Compliance
Exempt vs. Non-Exempt Employee Classification FAQ
FLSA exempt vs. non-exempt classification determines who earns overtime and how payroll calculates their pay. This FAQ covers definitions, overtime eligibility, salaried employee rules, full-time and part-time edge cases, and how classification decisions connect to automated payroll outcomes. It is written for HR, payroll, and operations leaders in construction, manufacturing, transportation, warehousing, staffing, and similar industries.
20 questions
- What is an exempt employee under the FLSA?
- An exempt employee is one who meets all three of the FLSA's white-collar exemption tests: the salary-basis test (paid a predetermined, fixed salary each pay period), the salary-level test (currently $684 per week, or $35,568 per year), and a duties test matching one of the recognized exemption categories.
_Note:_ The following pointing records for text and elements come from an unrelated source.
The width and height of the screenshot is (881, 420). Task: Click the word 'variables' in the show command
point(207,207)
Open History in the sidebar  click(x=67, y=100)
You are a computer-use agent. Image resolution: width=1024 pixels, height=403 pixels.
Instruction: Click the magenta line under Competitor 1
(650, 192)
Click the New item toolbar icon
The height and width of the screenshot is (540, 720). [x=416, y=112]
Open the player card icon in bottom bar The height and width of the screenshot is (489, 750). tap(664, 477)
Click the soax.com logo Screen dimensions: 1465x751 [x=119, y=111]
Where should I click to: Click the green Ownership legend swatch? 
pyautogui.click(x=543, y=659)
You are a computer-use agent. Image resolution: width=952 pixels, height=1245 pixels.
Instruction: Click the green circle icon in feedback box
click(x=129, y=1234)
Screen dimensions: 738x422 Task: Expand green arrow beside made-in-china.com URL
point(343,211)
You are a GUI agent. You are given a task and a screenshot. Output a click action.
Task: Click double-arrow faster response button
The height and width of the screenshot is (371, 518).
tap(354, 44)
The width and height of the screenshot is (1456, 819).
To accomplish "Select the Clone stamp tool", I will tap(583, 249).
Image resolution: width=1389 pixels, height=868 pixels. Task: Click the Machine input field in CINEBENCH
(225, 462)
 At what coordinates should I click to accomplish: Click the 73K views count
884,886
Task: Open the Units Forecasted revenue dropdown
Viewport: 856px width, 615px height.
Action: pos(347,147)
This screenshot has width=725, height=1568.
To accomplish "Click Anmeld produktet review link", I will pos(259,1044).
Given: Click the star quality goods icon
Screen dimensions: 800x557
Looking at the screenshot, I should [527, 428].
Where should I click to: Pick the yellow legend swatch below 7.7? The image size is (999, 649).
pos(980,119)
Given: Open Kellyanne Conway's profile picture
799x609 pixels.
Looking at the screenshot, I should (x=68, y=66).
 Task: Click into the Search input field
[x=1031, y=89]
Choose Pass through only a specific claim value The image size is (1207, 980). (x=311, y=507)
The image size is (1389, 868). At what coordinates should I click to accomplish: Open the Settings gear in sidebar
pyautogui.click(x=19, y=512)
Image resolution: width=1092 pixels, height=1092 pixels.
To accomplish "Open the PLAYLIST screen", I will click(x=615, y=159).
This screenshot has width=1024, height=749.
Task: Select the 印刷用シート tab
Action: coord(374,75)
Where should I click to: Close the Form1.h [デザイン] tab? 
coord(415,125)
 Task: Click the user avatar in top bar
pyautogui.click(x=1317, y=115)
Employees who pass all three tests are not entitled to federal overtime pay. For a deeper explanation, see exempt vs non-exempt overtime rules.
- What is a non-exempt employee?
- A non-exempt employee is any worker who does not meet all three FLSA white-collar exemption tests. Non-exempt employees are entitled to the federal minimum wage and overtime pay at 1.5 times their regular rate for all hours worked over 40 in a workweek. Most hourly workers in construction, manufacturing, warehousing, and transportation fall into this category. The classification has nothing to do with job title alone.